FAQs About NC Apples

Did apple growing originate in NC or did it originate elsewhere? Apples are indigenous to North Carolina and the farming of apples has been tracked back to ancient times. Experts estimate that the number of varieties that have existed from 5,000 to 20,000.

When were apples brought to NC? It was brought to North Carolina in the 1700’s.

How were apples brought to NC and by whom? It was brought to North Carolina by early settlers. It is noted that in Henderson County the First European settler there set out trees in the Fruitland area.

Was it brought to a specific region? Is this the same region in which it is now mainly grown? Henderson County is still one of the main regions were apples are grown in North Carolina.

What are apples used for? Are there different uses? Apples are used for cooking or eating raw. One should know that an apple’s weight determines its yield.

One pound of apples=2 large, 3 medium or 4 small apples

One pound of apples yields 3 cups of diced fruit or 2 = cups peeled, sliced fruit.

Two pounds of apples=enough for a 9-inch pie

When purchasing/inspecting apples (at the store) how do you know it is fresh? Look for apples that are free of bruises and firm to touch. Larger apples should be very firm, since they mature faster than small apples and become soft sooner.

Is there a trick to buying and finding ripe apples? (Smell, thumping, shaking, color etc.) Brownish, russetted areas on the skin, usually caused by weather, mar appearance somewhat but don’t affect the flavor.

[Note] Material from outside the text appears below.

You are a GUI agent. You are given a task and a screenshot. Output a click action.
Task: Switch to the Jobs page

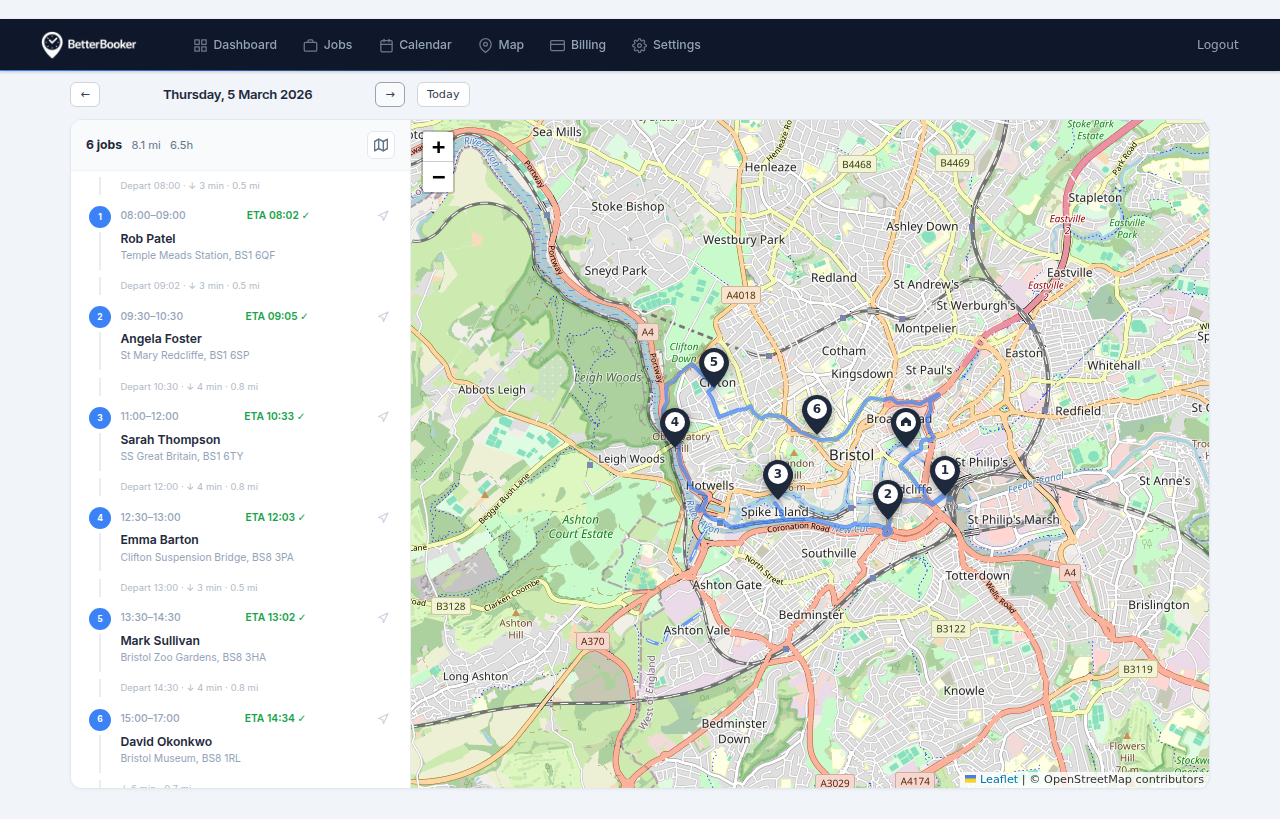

What are the storage techniques for apples after being brought home?  Care must be taken to store apples at home to keep them at their best. Keep small quantities of apples in a plastic bag in the refrigerator, away from strong smelling foods. The plastic bag helps the apples retain moisture and prevents shriveling. Refrigerated storage life is one to two weeks, depending upon the variety and the maturity of the apple. Larger quantities may be stored in a cool, dark, airy place such as a garage, basement or cellar. Line the box or container with plastic and cover the apples with a damp towel. Apples stored at room temperature will soften about 10 times faster than if refrigerated.